Three post-deploy checks I run after every Cloudflare Pages build
Beyond Build Success: Validating Static Deployments in Production
Current Situation Analysis
Modern CI/CD pipelines are optimized for artifact generation, not runtime reality. When you deploy a static site generator (SSG) like Astro 5 to an edge network such as Cloudflare Pages, the pipeline celebrates a green build and exits. This creates a dangerous blind spot: the gap between successful compilation and actual edge availability. Developers routinely assume that a passing build equals a live, crawlable, and performant site. In practice, static deployments introduce a unique failure surface that only manifests after CDN propagation, routing rule evaluation, and third-party crawler interaction.
This problem is systematically overlooked because traditional testing strategies focus on unit coverage, integration mocks, or pre-deploy E2E flows. Those strategies validate code logic, not deployment topology. Routing files like _redirects are evaluated at the edge, not during the build phase. A misconfigured rewrite rule can silently block search engine crawlers while appearing perfectly functional in a browser, since browsers automatically follow HTTP 301/302 responses. Similarly, build-time data pipelines (e.g., querying Turso or SQLite during SSG compilation) can fail to populate expected content without throwing a build error, resulting in empty sub-sitemaps or missing route segments.

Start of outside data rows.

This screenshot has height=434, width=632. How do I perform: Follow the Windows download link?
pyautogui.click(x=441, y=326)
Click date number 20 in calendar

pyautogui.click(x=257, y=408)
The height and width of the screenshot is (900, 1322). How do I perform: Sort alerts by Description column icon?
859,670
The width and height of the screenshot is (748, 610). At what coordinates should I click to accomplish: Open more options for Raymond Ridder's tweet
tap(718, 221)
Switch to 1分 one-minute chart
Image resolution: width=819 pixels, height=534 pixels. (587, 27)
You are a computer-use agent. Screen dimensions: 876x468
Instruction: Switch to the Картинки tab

Real-world incident data from production static deployments shows that routing misconfigurations can persist for up to five days before detection. IndexNow verification failures often go unnoticed until search rankings drop, and performance regressions from CSS framework updates (like Tailwind v4 layout shifts) compound silently across deploys. The industry has over-indexed on build-time validation while under-investing in post-deploy artifact verification. For static and SSG architectures, the runtime is simply pre-rendered HTML, CSS, and JSON served from an edge cache. The failure surface is narrow but critical: crawlability, indexing velocity, and baseline performance. Validating these three dimensions after every deployment closes the gap between compilation success and production readiness.
WOW Moment: Key Findings
The shift from build-gate validation to post-deploy artifact verification fundamentally changes how teams measure deployment health. Traditional CI/CD metrics focus on compile time, test coverage, and bundle size. Post-deploy validation shifts the metric focus to edge propagation latency, crawler accessibility, and indexing submission success. The following comparison illustrates the operational impact of adopting a targeted post-deploy validation pipeline versus relying solely on traditional gates or full E2E suites.
| Approach | Detection Latency | CDN Propagation Awareness | Maintenance Overhead | False Positive Rate |
|---|---|---|---|---|
| Traditional Build-Gate CI | High (misses edge routing) | None | Low | Low |
| Full E2E Testing Suite | Medium (mocks edge behavior) | Simulated only | High | Medium |
| Post-Deploy Validation Pipeline | Low (validates live edge) | Native | Low-Medium | Very Low |
This finding matters because it decouples deployment velocity from validation accuracy. Full E2E suites are expensive to maintain and often fail due to flaky network conditions or mocked edge behavior. Build gates catch syntax and logic errors but remain blind to routing rules, CDN caching headers, and third-party API dependencies. A targeted post-deploy pipeline validates exactly what matters for static architectures: whether crawlers can reach the sitemap, whether indexing APIs accept the live URLs, and whether performance baselines remain stable. The result is faster feedback loops, fewer false alarms, and immediate detection of edge-specific failures that would otherwise degrade SEO and user experience.
Core Solution
The validation pipeline consists of three independent checks, each targeting a specific failure mode in static edge deployments. The architecture prioritizes speed, accuracy, and separation of concerns.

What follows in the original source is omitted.